Les plus tristes sont celles de la famille, disparus ou disparues avant moi. Les autres sont des amis ou des connaissances qui m’ont oublié et que j’ai oubliés. 

Il y a des Pollak, très proches de moi par ma grand-mère, ou des Pédiatres alors que mes enfants sont, aujourd’hui, presqu’aussi âgés que moi, des Plombiers, des Poissonniers dont on ne veut plus entendre parler, parce que le poisson pas très frais n’est pas très bon. 

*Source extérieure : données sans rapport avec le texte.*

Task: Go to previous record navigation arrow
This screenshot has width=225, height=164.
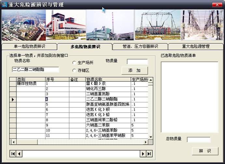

Les adresses commençant par Q sont vides. Il faudra que j’en trouve une. Quand j’arrive au R, ce sont des Restaurants qui ont naguère été bons, et les Rabbins que je ne rencontre pas. Des S qui ont, parmi les consonnes, la plus belle allure, des Serruriers qui m’ont délivré des voleurs, des Taxis et des Traiteurs, qui paraissent dans l’ordre alphabétique, de vieux amis dont le nom commence par U dont les cendres sont déposées dans des Urnes, des Urgences de la police, dont les numéros ont changé plusieurs fois au cours des années, mais on les a gardés par prudence, des Vins de Delhaize, et certain grands Vins achetés en France, des Vétérinaires à l’époque où l’on avait des chats, des chiens, des oiseaux, alors que j’étais amoureux des perroquets, un V qui me rappelle mon prénom quand je perds la mémoire et que je veux me téléphoner, des van avec un V minuscule, des Weil, des Wassermann, de certains de mes professeurs à l’université, et de très rares Xenia, Yaffa, et Zaïda que j’aurais peut-être pu aimer si je les avais rencontrées. 

Arinna, Déesse hittite

Puis on revient aux A, parce que Z est tout à fait à l’autre bout. Une Arinna, déesse-soleil chez les Hittites et qui, aujourd’hui, vit dans le midi de la France, un Avocat, des Assurances peu sérieuses, des Beaux comme Beauthier ou Bobo, des noms dont on n’a pas envie, comme Bordet pour les cancers, des Cavell, des Coiffeurs qui se sont évaporés, comme l’on fait mes cheveux. Heureusement, il reste encore beaucoup de D pour une raison que je ne comprends pas, mais pas de « de » avec un D minuscule, des E comme la première lettre du prénom de ma fille et de A. Einstein, des F comme Franco, des G comme moi (avec mon propre numéro de téléphone, bien entendu), des H, aïe de nouveau des Hôpitaux, d’infâmes Hospices, mais aussi des Hospices de Beaune qui devraient sans doute figurer à la lettre V pour Vins, très peu de I, si ce n’est un très vieil ami mal mort au Brésil, des J comme Jean-Pierre qui a été mon premier ami quand nous avions six ans, et des K qui sont sur la même page que les J parce que les fabricants des carnets d’adresses veulent faire des économies de papier. Un L comme Latz, connu quand j’étais encore en Afrique, devenu vigneron dans le Midi de la France, des M pour Mutuelle, et K. Marx, suivis par N pour les Notaires, qui Notent ou Dénotent mais qui sont chers lorsqu’on leur demande d’établir un document dit acte de N., très peu de O heureusement, un Ostéopathe perdu tout seul sur une page, des P comme Popsy, une vieille amie qui était dans ma classe de gréco-latine quand j’étais à l’école secondaire, ou peut-être était-elle en latin-maths, j’ai oublié, et Puissant, un autre de ma classe de gréco-latine aussi, qui a dû vieillir au même rythme que moi. Sans compter mon co-blogueur Pierre. 

J’arrête parce que je suis de retour à la case P, où tout a commencé.